Stephen King has taught us many things. One of the most important is to honor and respect those that have come before you. Richard Matheson is one writer well deserving of that treatment. His short fiction was the bedrock for many an episode of The Twilight Zone and many of his books have been made into movies. The reason being the power of Matheson’s prose, along with its amazing timelessness. Yeah, some of the things, like this book for example, have exact dates written in as part of the story because we need to know that. It is very significant that the story ends on Christmas Day. But enough of that. I’m sure that I don’t have to explain Richard Matheson’s greatness to anyone. Let’s take a walk into Hell House.

The book starts with Dr. Lionel Barrett accepting a challenge from a tabloid magazine magnate Rudolph Deutsch to prove that The Belasco mansion, aka Hell House is really haunted. If he can do this, he stands to make one hundred thousand dollars (in 1971 this would be a vast fortune) in cash. But like any challenge of this sort, there are conditions. Barrett will be accompanied by two mediums. One of which is Florence Tanner who has very strong spiritual ties and runs a church. The other is a man named Benjamin Fischer, who is the sole survivor of a previous attempt to cleanse Hell House over 30 years ago.

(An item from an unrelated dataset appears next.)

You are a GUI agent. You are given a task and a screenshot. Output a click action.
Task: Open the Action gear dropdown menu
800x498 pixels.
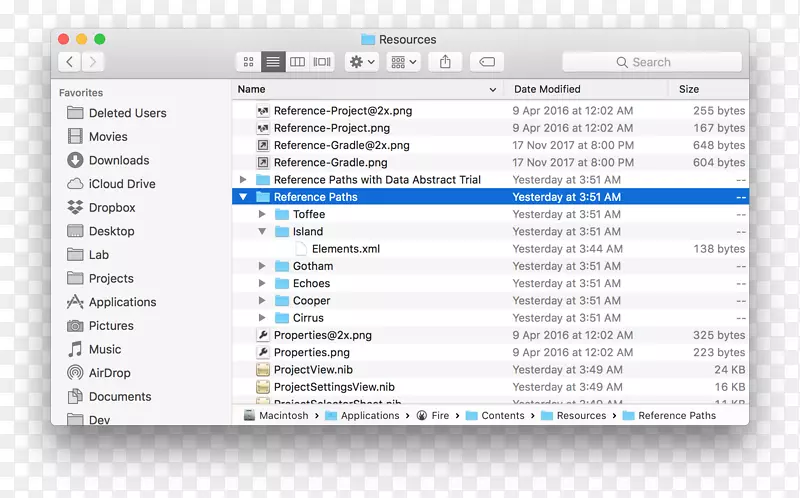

Fischer’s credibility is questionable, but as someone who was able to survive all the horror and depravity of the place before, he is very valuable.

Since I am writing a short review of this book, I’m going to whizz past a lot of the specifics with the intention of showing the core plan. The band of four people (Dr. Barrett’s wife comes along to assist the doctor with his physical ailments.) do enter the Belasco mansion and it more than lives up to its title. The place is creepy and nasty, surrounded by a foul smelling moat, and the former owner has left a recording of his voice to greet his guests. At first, just small phenomena occur. Things don’t feel right, bad spiritual energy, and ghostly visitors arrive. But once the evil spirit who controls the house figures out each challenge and weakness of the visitors, it sets about attacking those weaknesses. Until it literally breaks through.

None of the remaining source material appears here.